Ich bin ganz glücklich mit meinen Alphatieren. Aber derzeit müssen beide so richtig hart und viel arbeiten. Und ich habe, damit ich nicht den ganzen Tag allein zu Hause bleiben muss, ein Tagesfrauchen bekommen. Und das kam so:

Neulich haben wir von einer Frau Besuch bekommen. Sie klingelte und Herrchen öffnete die Tür. Ich war ganz neugierig und habe brav rutenwedelnd an der Tür gewartet. Und da stand jemand, den ich gar nicht kannte! Aber diese Person kniete sich hin und begrüßte mich. WOW war die lieb. Dann verließen wir zu viert unser Treppenhaus und liefen in Richtung Park. Plötzlich drehte sie ab – halt, wo wollte denn der Besuch hin, nur so kurz da und schon wieder weg?

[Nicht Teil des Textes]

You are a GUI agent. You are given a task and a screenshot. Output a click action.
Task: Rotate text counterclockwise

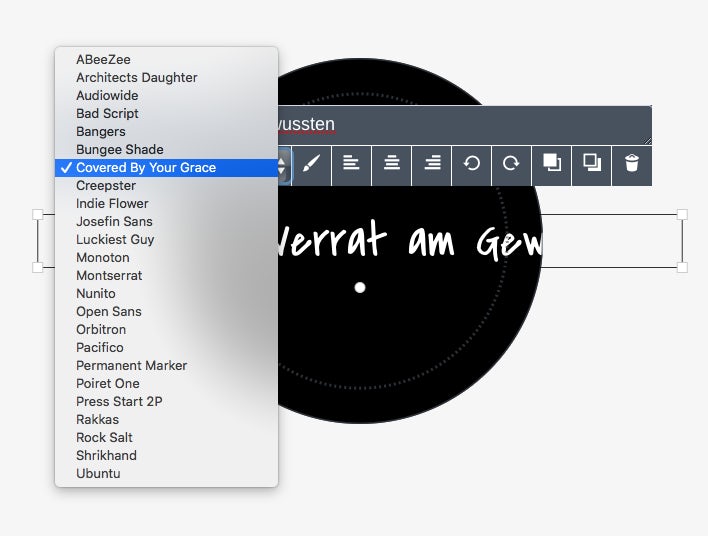[x=471, y=165]
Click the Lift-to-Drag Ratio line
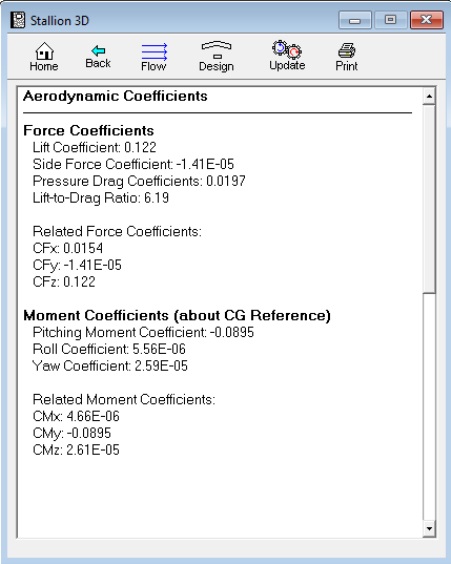 (x=101, y=198)
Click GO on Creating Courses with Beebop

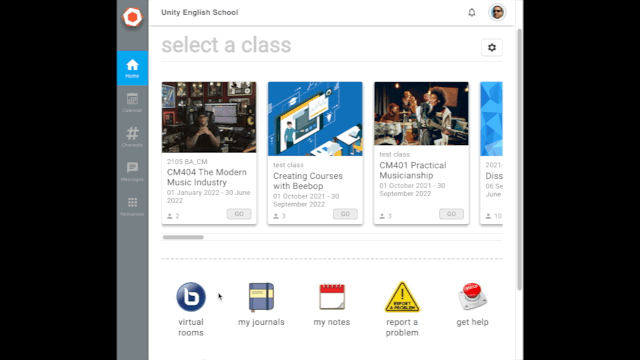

Sie steuerte ein Auto an. Öffnete es und … ein großer Dalmatiner sprang aus dem Auto; zwei kleinere Hundis kletterten auch noch raus! Chilly und Lolita sind ihre Namen. Meine Hundeeltern waren mit mir schon fast im Park, da kamen die anderen drei samt Nina hinterher und dann machten Sie uns alle von den Leinen!

Damit war richtig Umeinanderfetzen angesagt! Ab ging es in Richtung Hundewiese und ich konnte den anderen Dreien endlich zeigen, wo ich meine Energie jeden Tag loswerden darf. Lino ist ein echt anmutiges Tier. Ich habe natürlich keine Angst vor ihm, aber Respekt und den nicht zu knapp.

Nach etwa 45 Minuten sind wir dann wieder raus aus dem Park und in Richtung unserem Zuhause. Plötzlich haben Nina und mein Frauchen gestoppt. Wir standen da gerade vor dem Auto, das wohl Nina gehört. Ich wurde im Handumdrehen ins Auto verfrachtet und los ging die Fahrt. Ich wusste gar nicht wie mir geschieht! Und was tut man als Hund, wenn Hund sich im Grunde nicht zu helfen weiß? Genau: Fiepen! Ich fiepte also wie ein Weltmeister. Doch das interessierte Nina und mein Frauchen überhaupt nicht. Ich war hinten im Auto mit Lino zusammen und der knurrte immer, wenn ich besonders lautstark wurde. Zu meinem Übel lachten die beiden Menschen da vorn auch noch – etwa über mich? Na, denen werde ich zeigen was eine Harke ist. Ich verstummte schlagartig! Plötzlich fingen sich die beiden Frauen lobend über einen Terrier namens Craic zu unterhalten. “Craic der brave Terrier, der keinen Ton beim Autofahren mehr von sich gibt.”, sagten sie. Moment. Craic? Das ist doch mein Name! Die reden von mir! Na so was.

Ich fahre jetzt richtig gern Auto, wenn ich denn hinten im Kofferraum sein darf, wo ich nicht alles mitbekomme. Und Nina kommt jetzt jeden Tag mit dem Auto und dann geht es zum Hundeparadies, an den Flaucher der Isar.